The circuit 1600 has two states. In the first state, which is illustrated, the switch 1605 is open. The node 1604 is at a high voltage. Invertor 1607 outputs a low signal, which is supplied to both the first input 1609 and the second invertor 1611. The first input 1609 is off when it receives a low signal. The second invertor 1611 outputs a high, on signal to the second input 1613. Accordingly, in the open switch state of circuit 1600, the first input 1609 is off and the second input 1613 is on. When in the presence of a magnetic field, switch 1605 closes. Node 1604 is connected to ground and, hence, is at a low potential. Invertor 1607 outputs a high, on signal to the first input 1609 and second invertor 1611. The first input 1609 is on, i.e., powered. The second invertor 1611 outputs a low, off signal to second input 1613. Accordingly, in the closed switch state of circuit 1600, the first input 1609 is on and the second input 1613 is off. In an embodiment, the first hearing aid input 1609 is an induction input and the second hearing aid input 1613 is an audio input. Thus, in the switch open state, the second, audio input 1613 is on or powered and the first, induction input 1609 is off or unpowered. In the switch closed state, the first, induction input 1609 is on or powered and the second, audio input 1613 is off. The circuit 1600 is used as an automatic, induction telephone signal input circuit.
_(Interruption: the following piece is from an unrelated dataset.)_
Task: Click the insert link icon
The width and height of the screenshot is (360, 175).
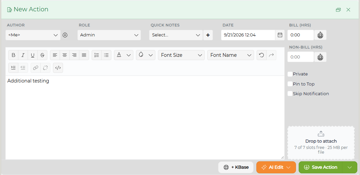Action: pyautogui.click(x=36, y=68)
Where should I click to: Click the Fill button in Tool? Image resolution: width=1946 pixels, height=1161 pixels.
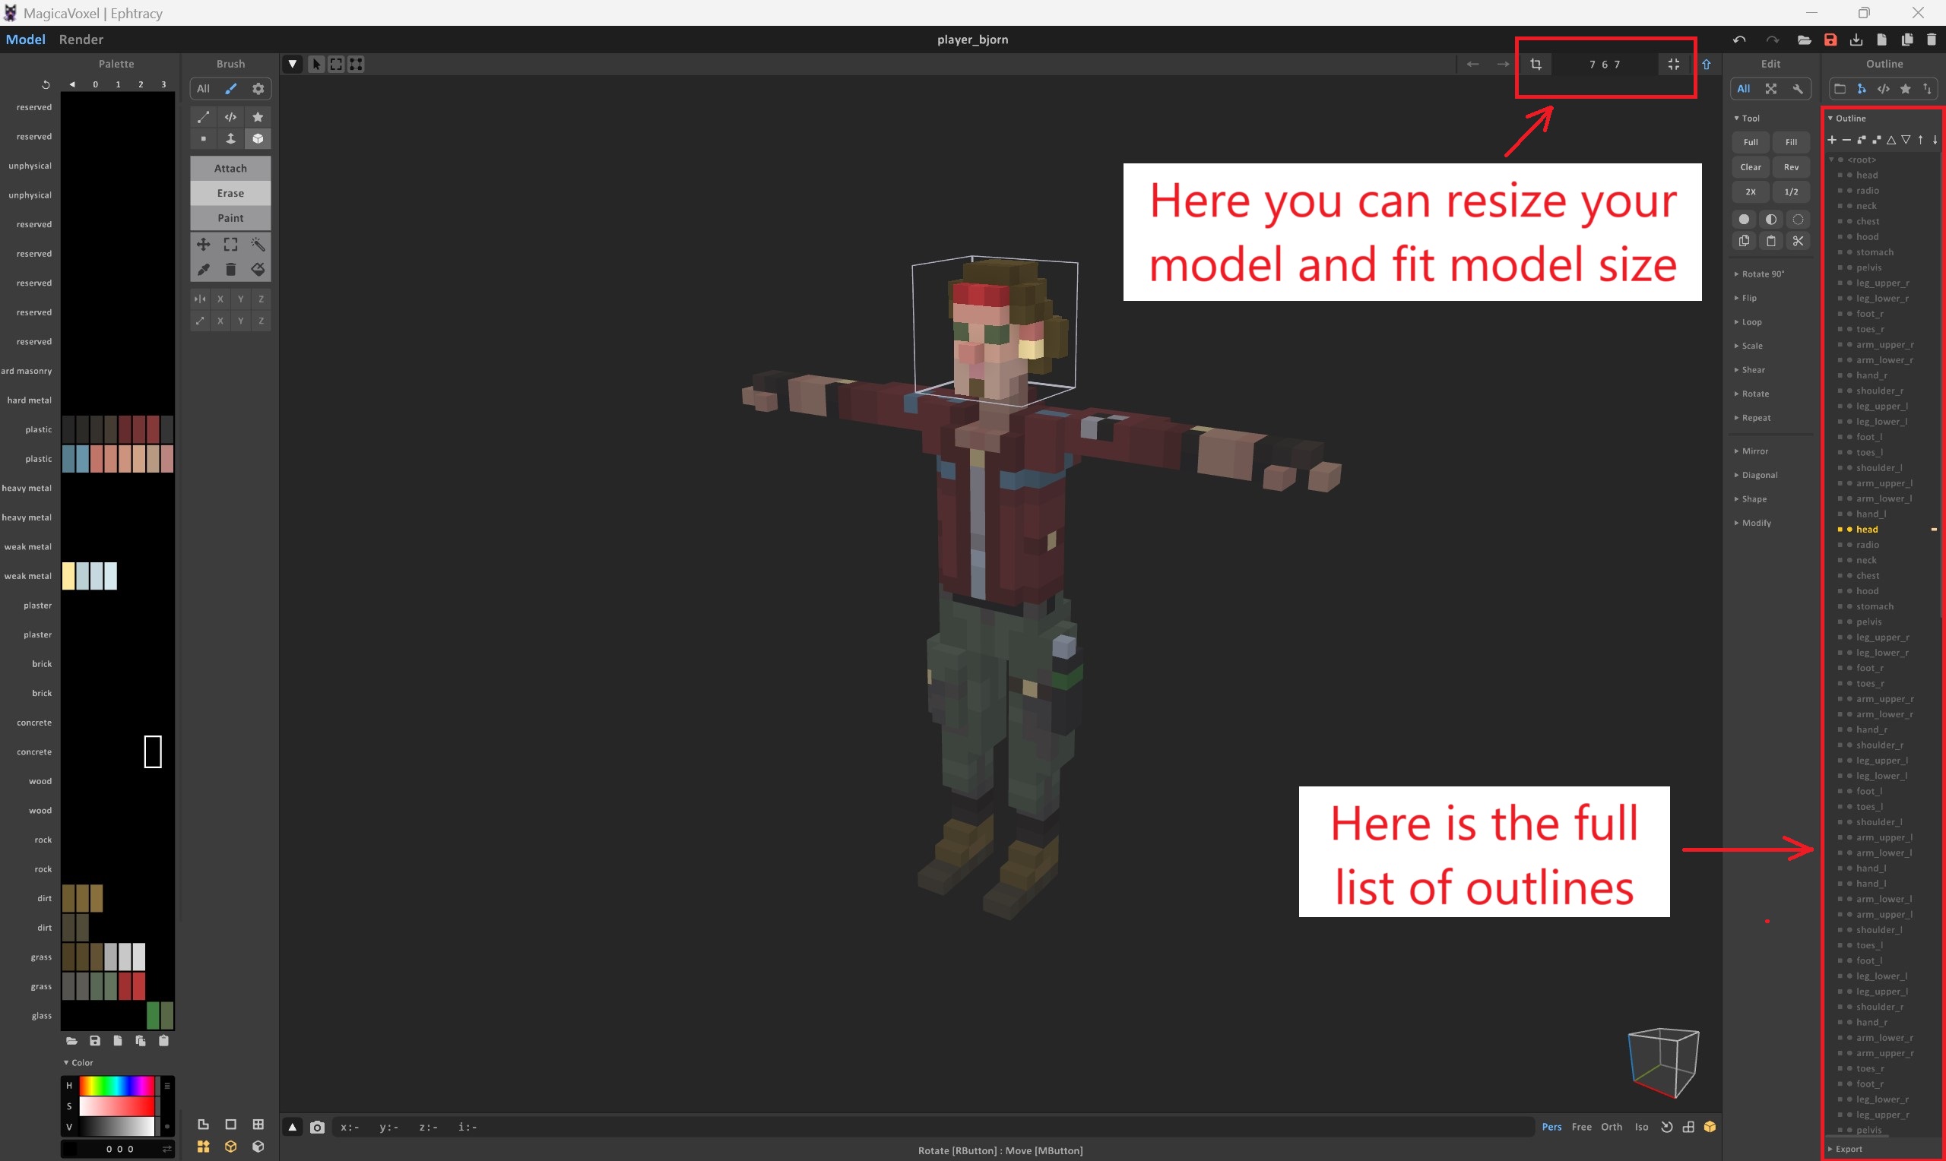1790,142
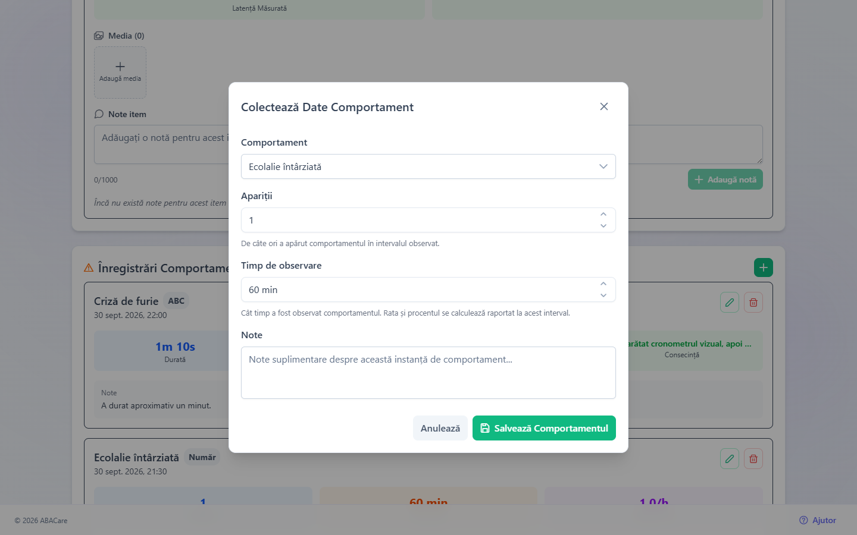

FIG. 17 shows a hearing aid switch circuit 1700. Circuit 1700 is similar to circuit 1600, like elements are designated with the same two least significant digits and the two most significant digit refer to the figure on which they appear. In circuit 1700, the switch 1705 is connected to the voltage supply 1701. Resistor 1703 is connected between node 1704 and ground. The input of first invertor 1707 is connected to node 1704. The output of first invertor 1707 is connected to the first input 1709 and the input of the second invertor 1711. The output of the second invertor 1711 is connected to the second input 1713.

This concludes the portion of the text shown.